Task prompt: Would you output the following records verbatim and skip the images in them?
*** Records for this task Section Begins ***
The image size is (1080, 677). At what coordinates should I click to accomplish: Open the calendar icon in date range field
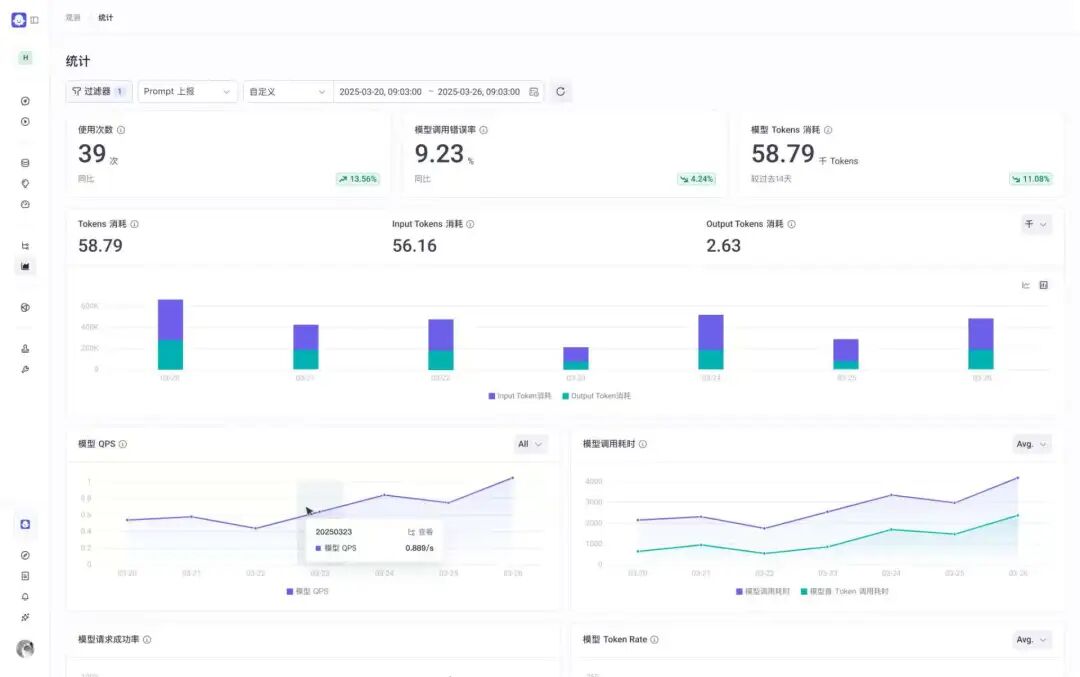point(534,92)
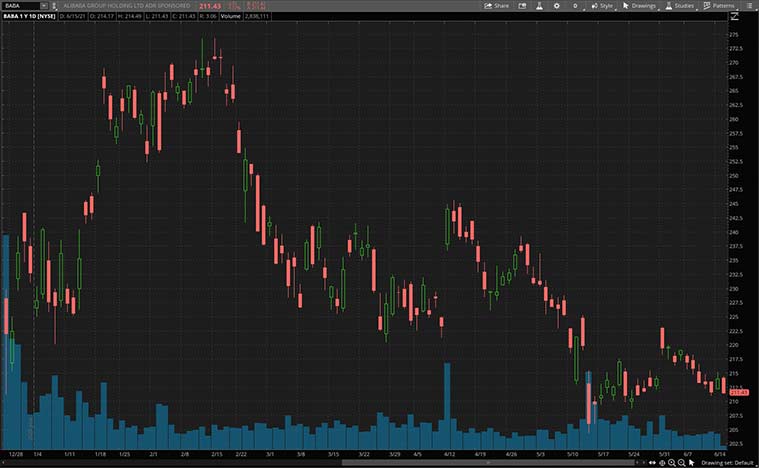Click the icon right of Share
Image resolution: width=759 pixels, height=468 pixels.
click(x=526, y=5)
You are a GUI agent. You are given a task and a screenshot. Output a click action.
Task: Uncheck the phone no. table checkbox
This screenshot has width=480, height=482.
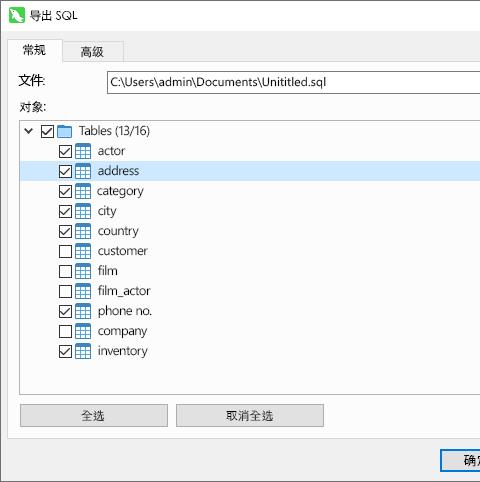point(65,311)
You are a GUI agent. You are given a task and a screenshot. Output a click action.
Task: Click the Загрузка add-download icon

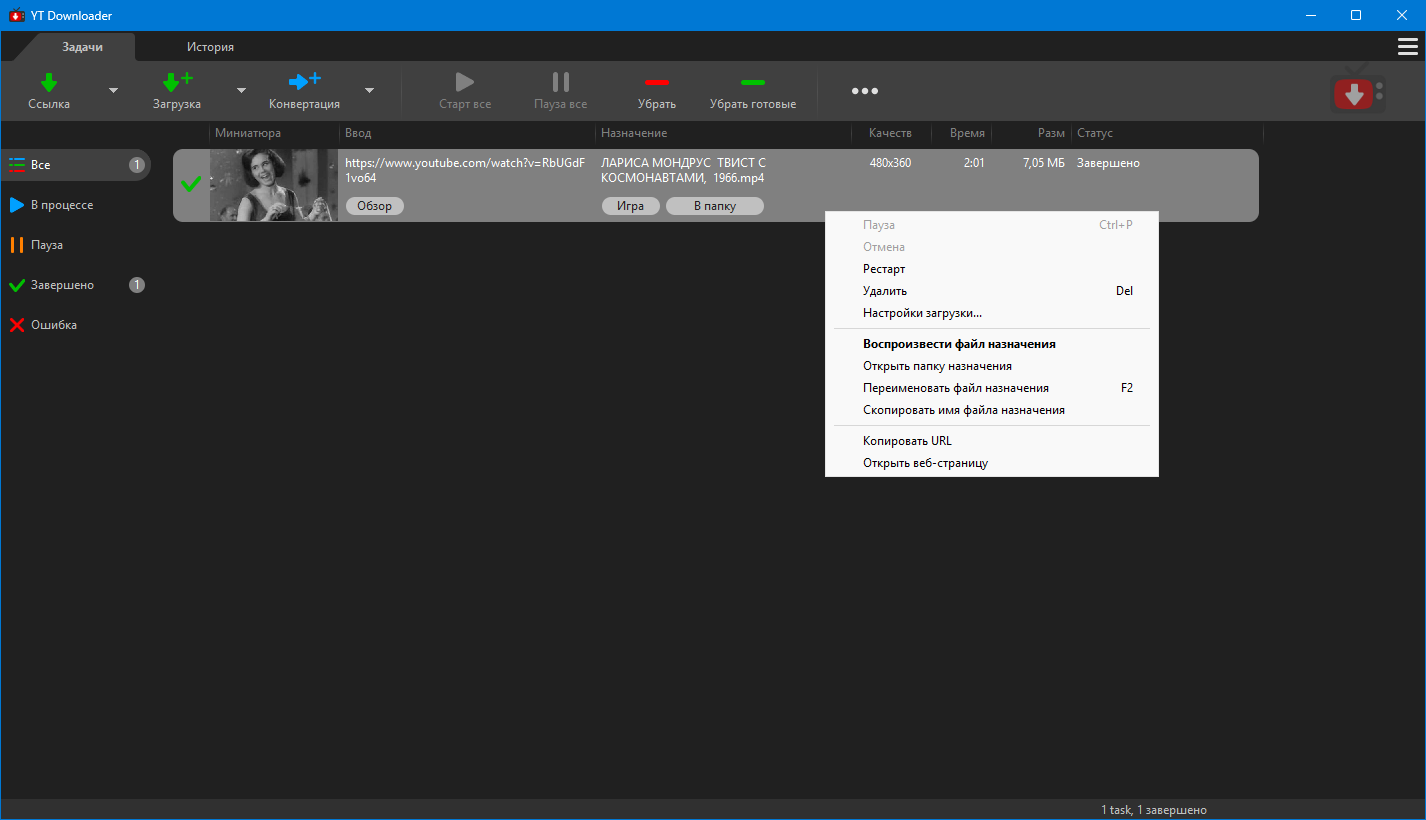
*** Records for this task Section Ends ***
Written answer:
The image size is (1080, 677). At what coordinates should I click to accomplish: Open the calendar icon in date range field
point(534,92)
Click the icon right of Share
Image resolution: width=759 pixels, height=468 pixels.
click(x=526, y=5)
You are a GUI agent. You are given a task and a screenshot. Output a click action.
Task: Uncheck the phone no. table checkbox
This screenshot has width=480, height=482.
point(65,311)
You are a GUI agent. You are given a task and a screenshot. Output a click action.
Task: Click the Загрузка add-download icon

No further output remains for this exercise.